Carpenter and new teammate JR Hildebrand, in for the departed Josef Newgarden, dominated preseason testing in Phoenix but Hildebrand could only muster third in the race, Carpenter a season-best seventh. Then at Indianapolis, Carpenter (second) and Hildebrand (sixth) flew the flag for Chevrolet in qualifying and practice pace, but they fell to 11th and 16th on race day owing to a front-wing change and late-race penalty for passing before a restart.

Both drivers got collected in incidents at Texas. Hildebrand qualified and finished a season-best second in Iowa but that result came only after the ECR crew rebuilt his car from a crash in practice. Then Carpenter had a practice crash in Pocono and despite a rapid rebuild, they missed the clock to qualify by mere minutes and were unable to do so. Carpenter’s spin on a slick Gateway track at the start of the race sent him over Will Power’s nose assembly in one of the scarier looking incidents of the year, although fortunately he was OK.

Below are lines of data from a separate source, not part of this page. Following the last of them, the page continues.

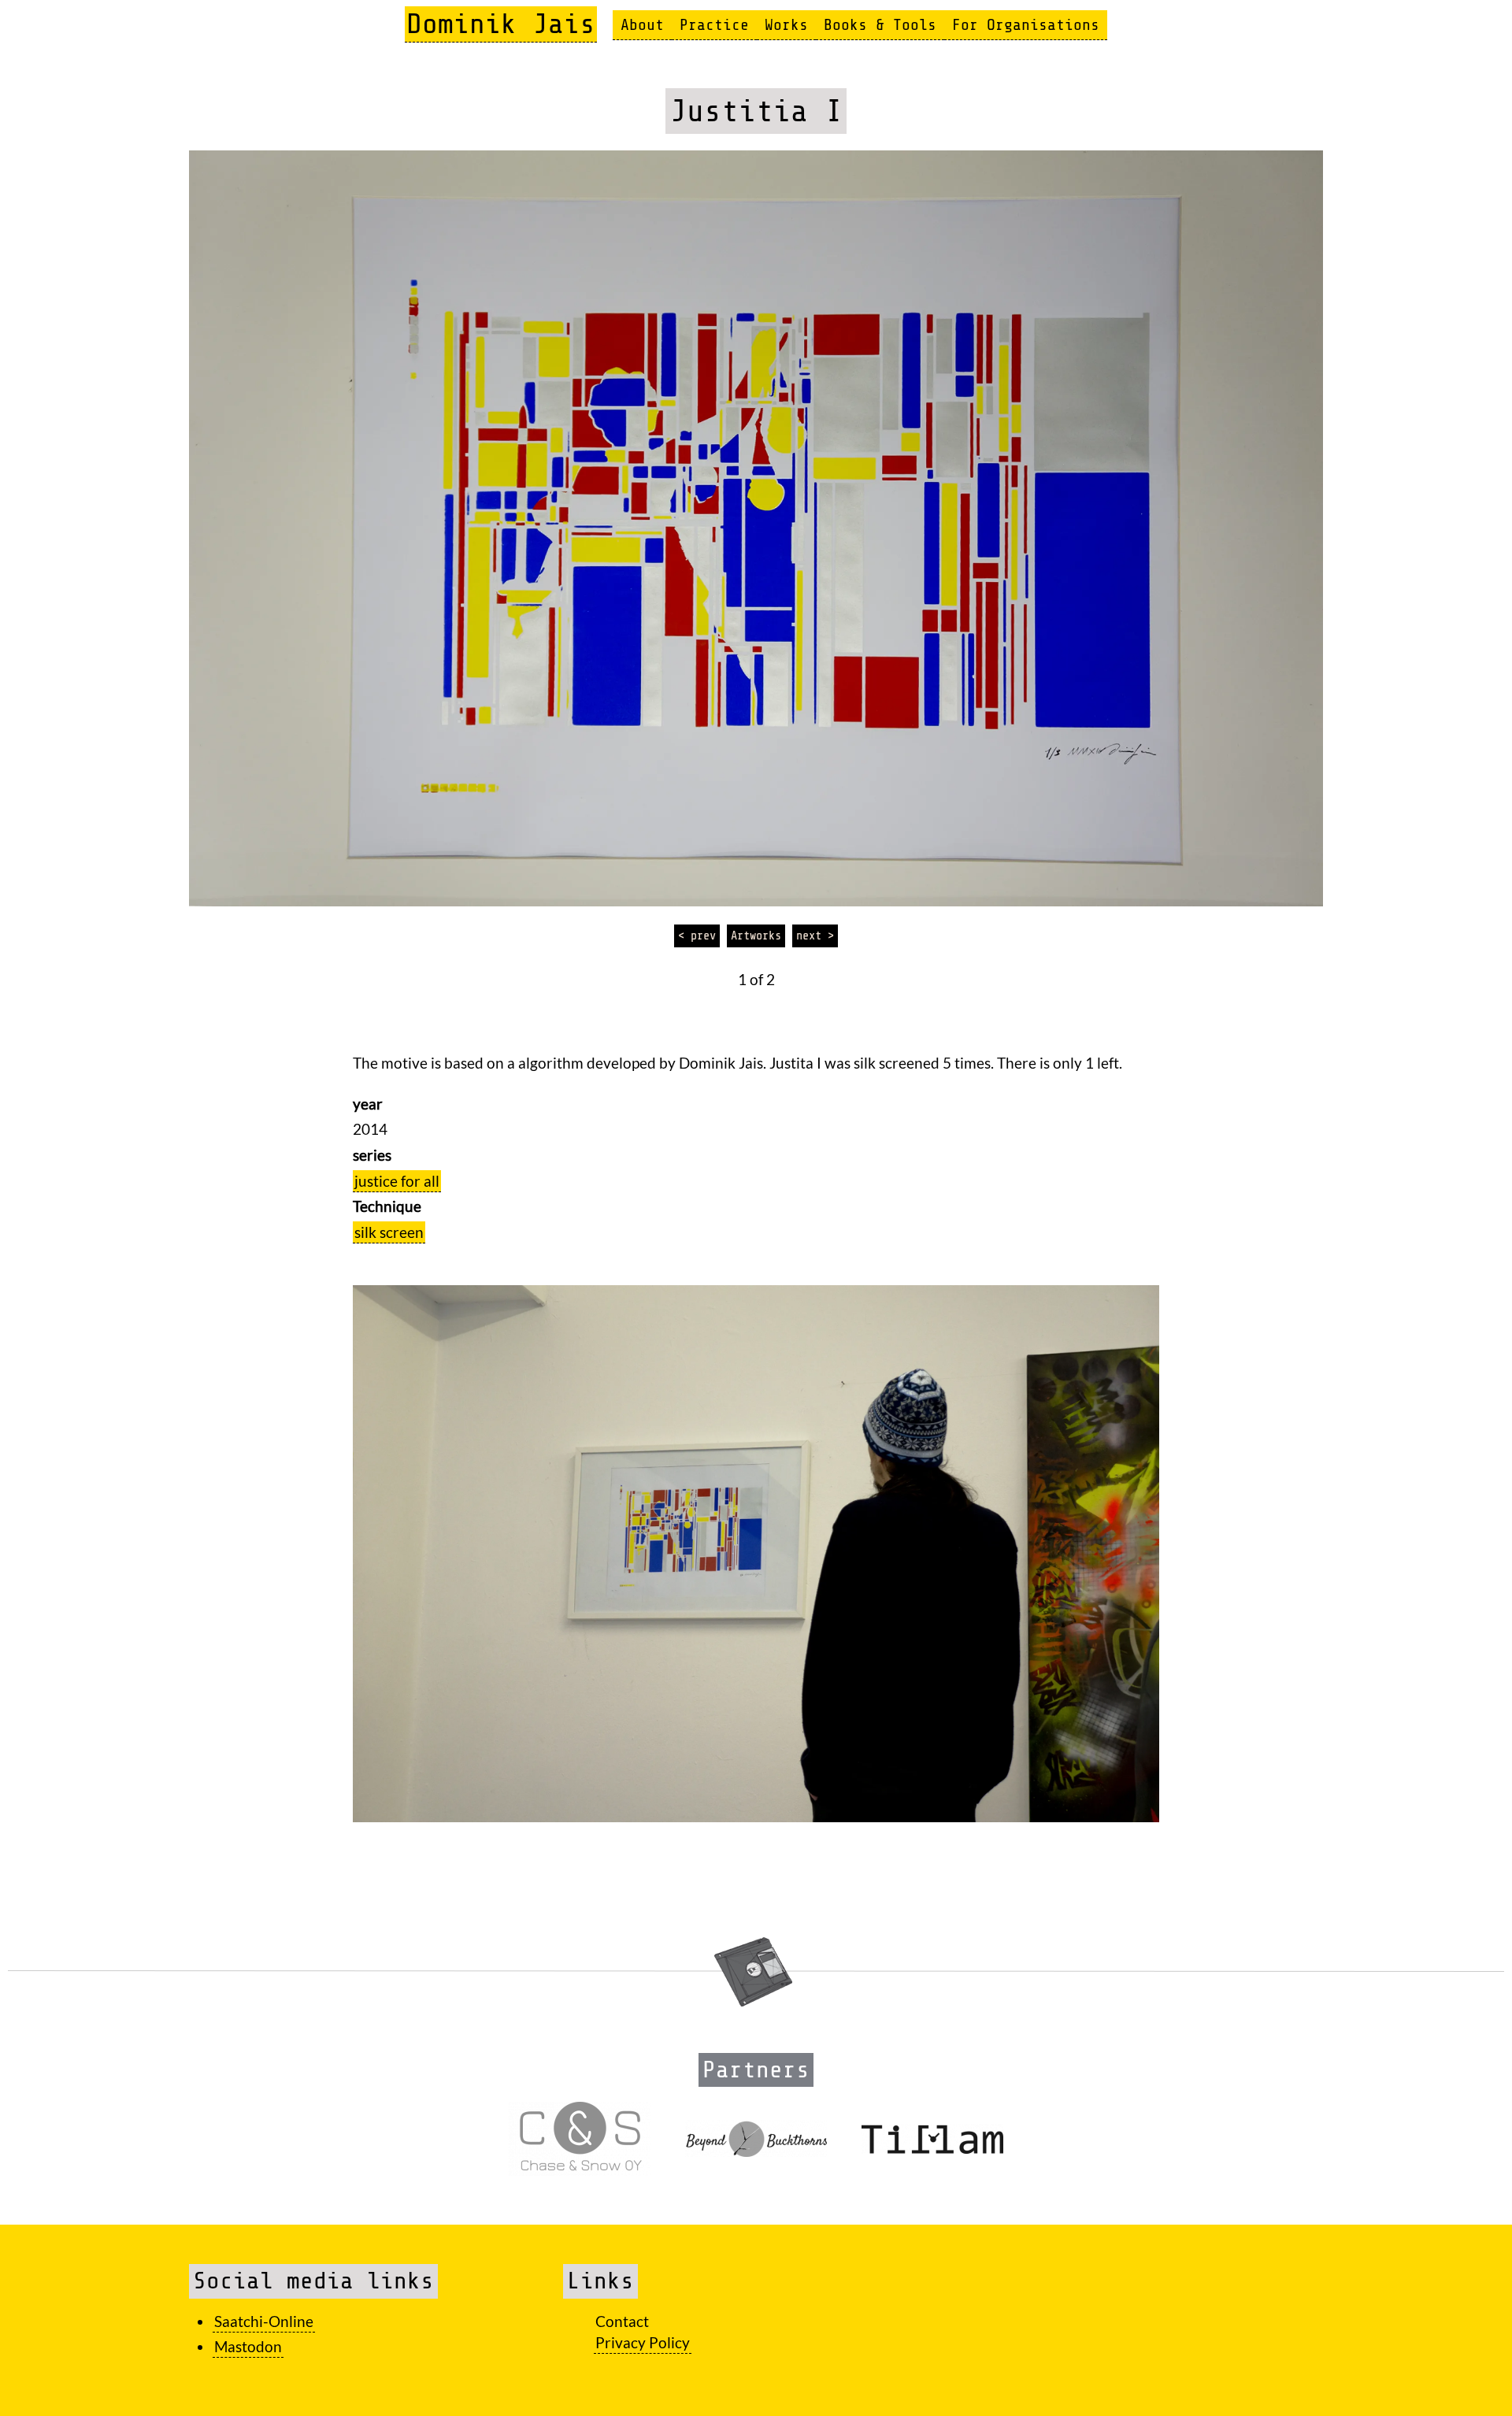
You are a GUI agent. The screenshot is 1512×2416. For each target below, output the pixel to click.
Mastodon (248, 2346)
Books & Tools (880, 25)
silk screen (389, 1232)
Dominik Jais (500, 24)
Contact (622, 2321)
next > (815, 935)
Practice (714, 25)
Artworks (756, 935)
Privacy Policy (642, 2342)
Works (786, 25)
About (642, 25)
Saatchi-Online (263, 2321)
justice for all (396, 1181)
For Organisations (1025, 25)
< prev (697, 935)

In a similar refrain as we often write, it’s not that Carpenter’s lost his ability to drive and he remains one of the series’ savviest and smartest people in the paddock. There have been a lot of extenuating circumstances of late, and it almost felt as though this team had “empty nest” components. Since September, Carpenter has had to secure his team’s future with a move away from its Speedway, Ind. shop, line up Spencer Pigot for a full-time drive replacing Hildebrand in the No. 21 car, find a new road/street course driver in the No. 20 car, and manage both driving and owning himself.